If you see men crawling around in the neighbour’s garden at dusk wearing headlights, it may well be that they are researchers hunting for Spanish slugs.


Spanish slugs were previously seen as a garden nuisance, but now they have started to become a serious problem also for commercial horticulture, affecting strawberries and cabbage. A glaring example is garden owners in Hordaland county, who has had up to hundred thousand slugs in their garden, while a lot of strawberry and cabbage crops were lost various places along the western coast.

The Research Council of Norway has recently awarded funding for four years to a project for mapping the spread of Spanish slugs, also known as killer slugs, Iberian slugs or Arion lusitanicus in Latin. They will study the biology of these slugs and try various methods to get rid of the annoying snails.

Therefore the researchers will be the busiest in well-kept villa gardens and in berry- and vegetable farming. They will crawl around with headlamps at dusk and in the dark, they will weigh, count and register Spanish slugs and also other slug species.

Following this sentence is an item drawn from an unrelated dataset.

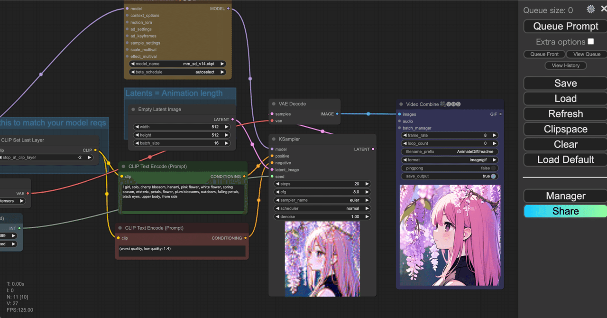The image size is (607, 318).
Task: Click the CONDITIONING output on positive prompt node
Action: click(245, 176)
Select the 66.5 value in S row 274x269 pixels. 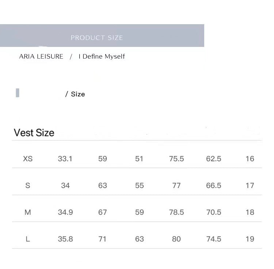pos(214,185)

For the moment researchers do not know enough about the biology and living habits of the Spanish slug in Norway, even such fundamental aspects as life cycle, wintering and spread must be researched on much more.

In the first year of the project we will mostly do basic research and this can give us a much better understanding of how this species live in relation to factors in the environment, and consequently, how we can fight against it.

It is also important to increase our knowledge of which species of plants the slug prefers and which ones it avoids.

It is urgent to find efficient measures. Clear indications of crossing between Spanish slugs and black slugs have been found, just like in Sweden. Some have feared that such a crossbreeding can develop into a kind of superslug.

The brown slug, as the Spanish slug got to be called by “the people”, was first observed in Norway in 1988. It can be found naturally in many countries, but it creates a problem in Switzerland, Austria, Germany, parts of Poland, parts of the Netherlands and Belgium, and in Scandinavia without Iceland and the Faeroe Islands.

The natural enemies of the Spanish slug are investigated in many countries. A few methods have been observed and tested in a scientific way, these include both insects, animals and different slug agents. The Norwegian project on Spanish slugs has cooperation partners in several European regions, among other places in Sweden, Scotland and England.